The point wasn’t so much that the one question about hearing voices was the be-all and end-all, as much as it is the one that malingerers are most often mendacious about, because it is so well-known. No matter how you phrase it, non-schizophrenics trying to get a false diagnosis will answer in the affirmative, while actual schizophrenics are much less likely to say “Yes.” Maybe that is for a variety of reasons-- maybe because some of them don’t relate to the term “hearing voices”; maybe because some of them are trying to avoid the diagnosis; maybe because some of them are trying to please the tester by giving what they think is the “right” answer.

The point the author of the article was making was that the question was not especially useful in screening for genuine schizophrenia, but very useful in screening for people pretending to have psychoses. When coupled with the question about food tasting the same, it was even more useful.

I can understand the question being used in detecting malingerers. But usefulness in detecting malingerers is not the same as uselessness in screening for schizophrenia.

I still take issue with the idea that it not useful in screening for genuine schizophrenia: in the experience of the psychiatrist I talked with, it is useful for that purpose, and he used it for that purpose.
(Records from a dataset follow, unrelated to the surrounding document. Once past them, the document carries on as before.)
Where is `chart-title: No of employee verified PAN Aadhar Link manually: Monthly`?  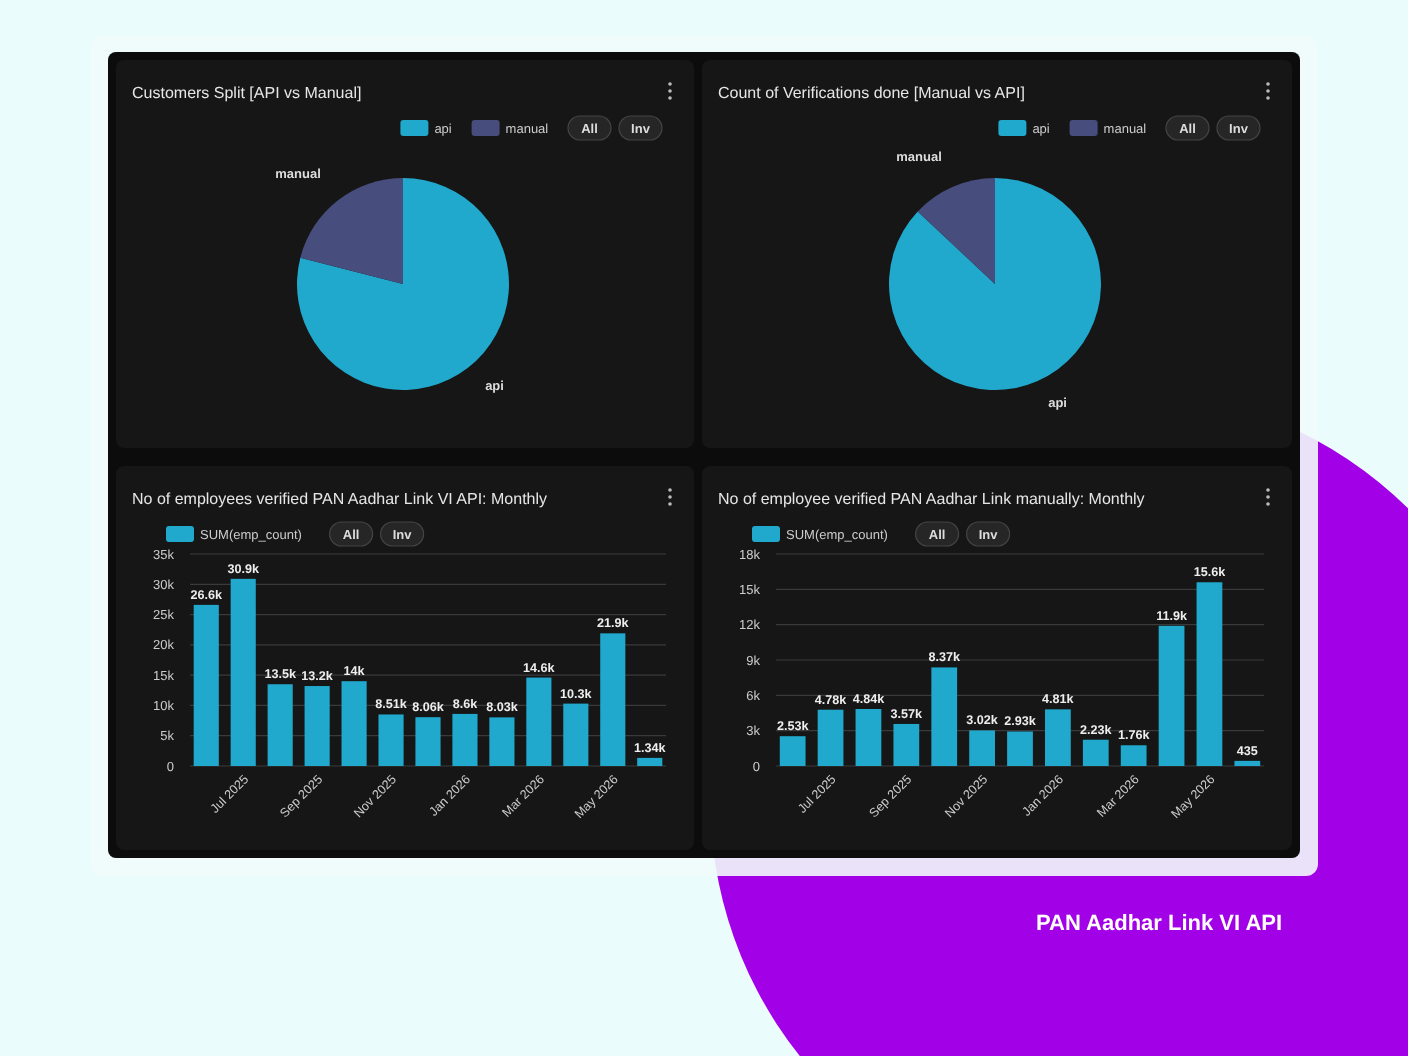 chart-title: No of employee verified PAN Aadhar Link manually: Monthly is located at coordinates (932, 499).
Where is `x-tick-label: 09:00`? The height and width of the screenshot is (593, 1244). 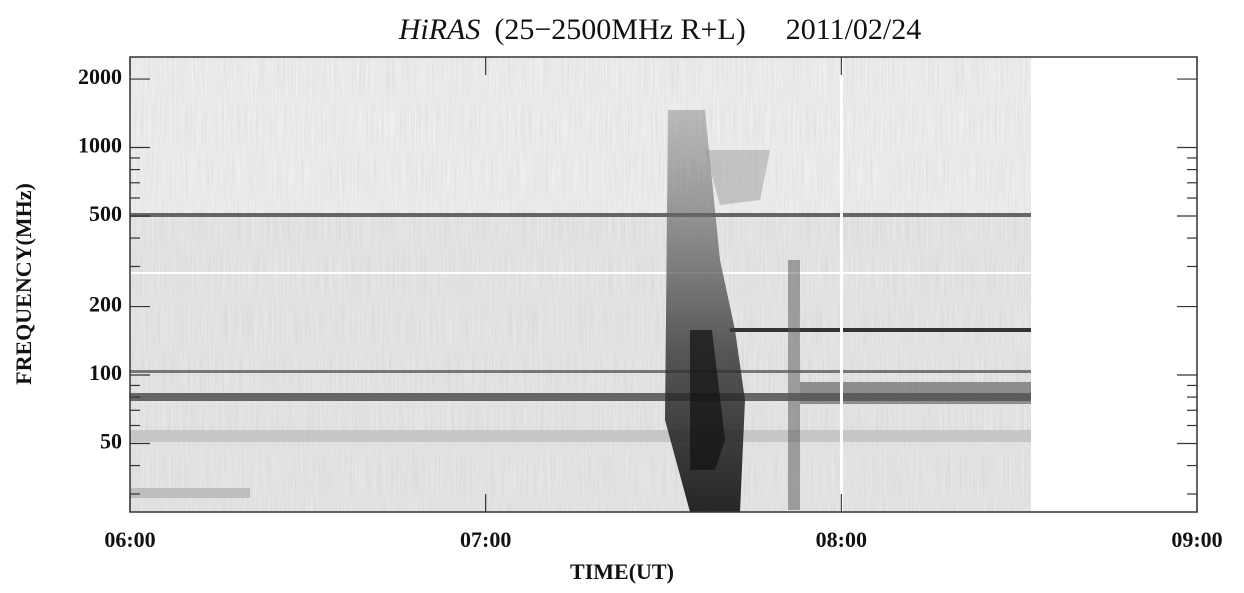 x-tick-label: 09:00 is located at coordinates (1196, 540).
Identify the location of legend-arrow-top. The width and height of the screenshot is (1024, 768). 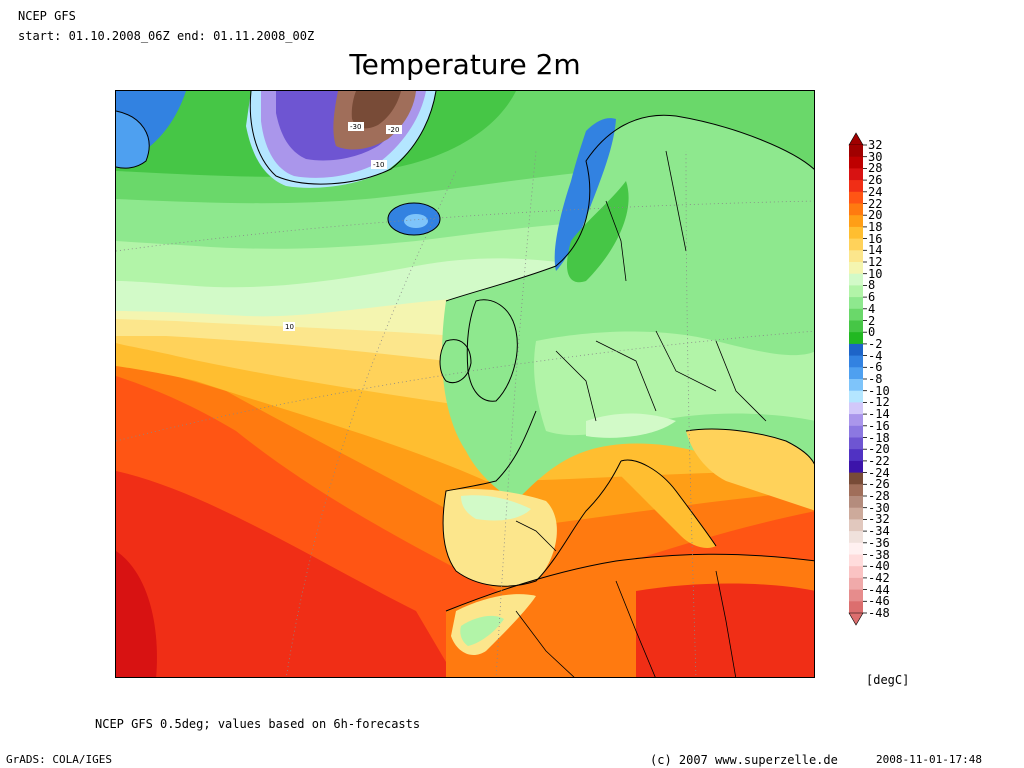
(856, 139).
And I can attest that for a non-psychiatrist, it is useful for screening for genuine schizophrenia: all of the people I know who reported hearing voices are schizophrenic: none of the people I know who are not schizophrenic have reported hearing voices (apart from the odd hypnagogic hallucination)

I still regret not knowing this / thinking this through with the first guy I knew. He was slightly worried, and later became distressed, and knowing what I know now, I would have been in contact with his parents and doctor to arrange urgent care.

But at the time, I was just “Hearing voices?” that’s interesting, but not very interesting.

Yes, diagnostic tools are useful, but developing an accurate theory of mind as it applies to both neurotypical and autistic patients is also useful, as that could potentially lead to more effective treatment or coping strategies.

Sample size of one, I just asked one that I know the Sally-Anne test. He is high functioning, but I have noticed he has trouble seeing things from other’s perspectives unless called to his attention. He said Sally should look for the ball where Anne put it, instead of where Sally last left it. I suspected he would answer it the other way, but nope evidently Sally can somehow read Anne’s mind and knew where the ball was.